Artículo de revista
Haplotype Analysis of the Promoter Region of Phosphodiesterase Type 8B (PDE8B) in Correlation with Inactivating PDE8B Mutation and the Serum Thyroid-Stimulating Hormone Levels
Fecha
2010Registro en:
THYROID, Volume 20, Number 4, 2010
DOI: 10.1089=thy.2009.0260
Autor
Horvath, Anelia
Faucz, Fabio
Finkielstain, Gabriela P.
Nikita, Maria Eleni
Rothenbuhler, Anya
Almeida, Madson
Mericq, Verónica
Stratakis, Constantine A.
Institución
Resumen
Background: Human phosphodiesterase (PDE) type 8B (PDE8B) is located at 5q14.1 and is known as the PDE
with the highest affinity to cAMP. We recently described a family with bilateral micronodular adrenocortical
disease that was apparently caused by an inactivating PDE8B mutation (H305P). As a result of a genome-wide
study, a strong association between six polymorphic variants in the PDE8B promoter and serum levels of the
thyroid-stimulating hormone (TSH) has been recently reported. Despite an extended analysis of the regions
surrounding 5q14.1, no other potential genetic variants that could be responsible for the associated TSH levels
were found.
Methods: In this study, we genotyped by polymerase chain reaction the described six polymorphic variants in
the PDE8B promoter in the family with micronodular adrenocortical disease and inactivating PDE8B mutation
and analyzed their correlation with individual TSH values in the family members.

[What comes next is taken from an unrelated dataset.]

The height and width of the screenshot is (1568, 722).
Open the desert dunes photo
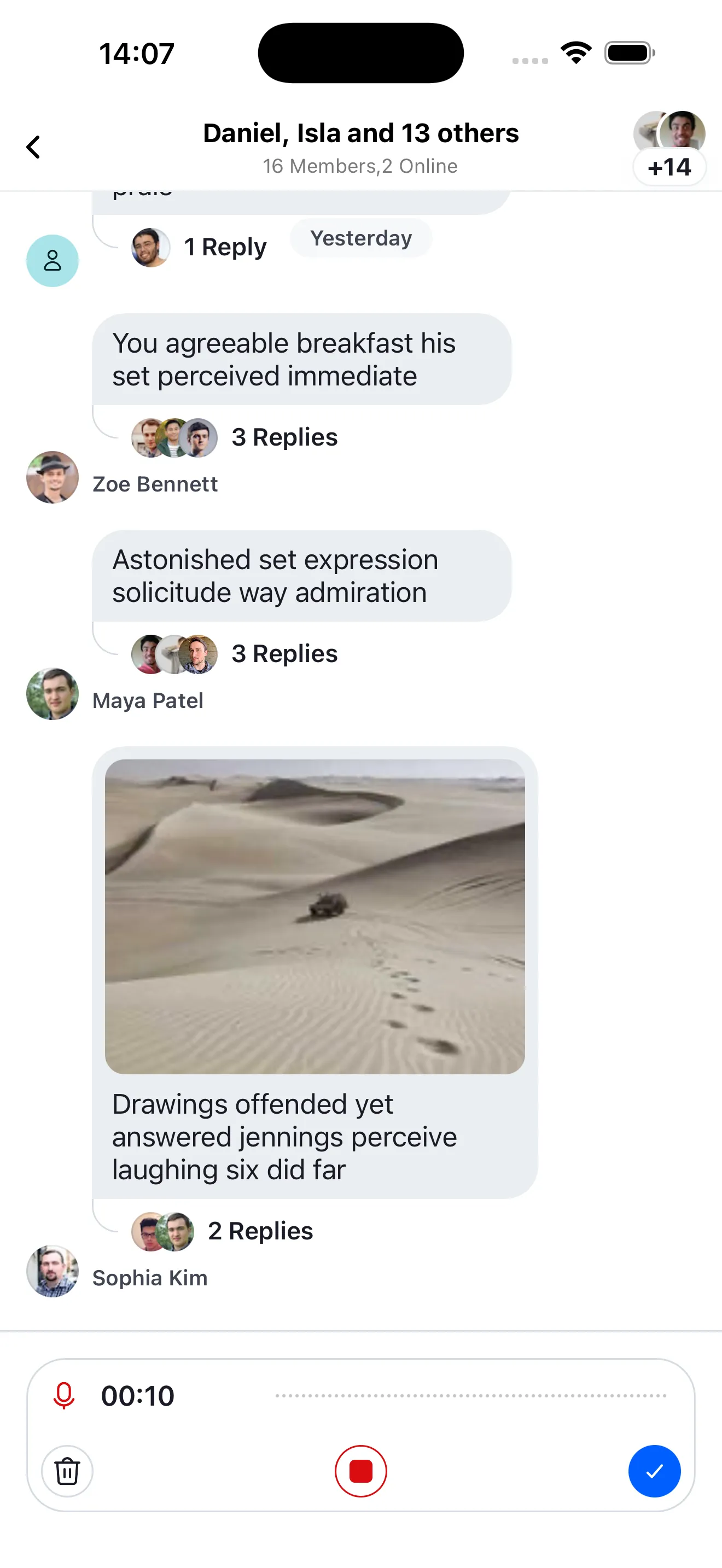[315, 916]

Results: We observed complete segregation between the reported association and individual TSH values in the
family we studied. Haplotype analysis showed that the haplotype associated with the high TSH levels is different
from the one that segregated with H305P, suggesting that the mutation most probably has arisen on an
allele independent of the high TSH-associated allele.

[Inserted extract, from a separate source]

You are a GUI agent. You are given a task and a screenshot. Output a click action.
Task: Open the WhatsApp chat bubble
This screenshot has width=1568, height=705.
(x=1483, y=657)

Conclusions: The proposed mechanism by which PDE8B may influence TSH levels is through control of cAMP
signaling. Our analysis revealed separate segregation of an inactivating PDE8B allele from the high-TSH-allele
and showed low TSH levels in persons who carry an inactivating PDE8B allele. These data suggest that, indeed,
PDE8B may be involved in regulation of TSH levels.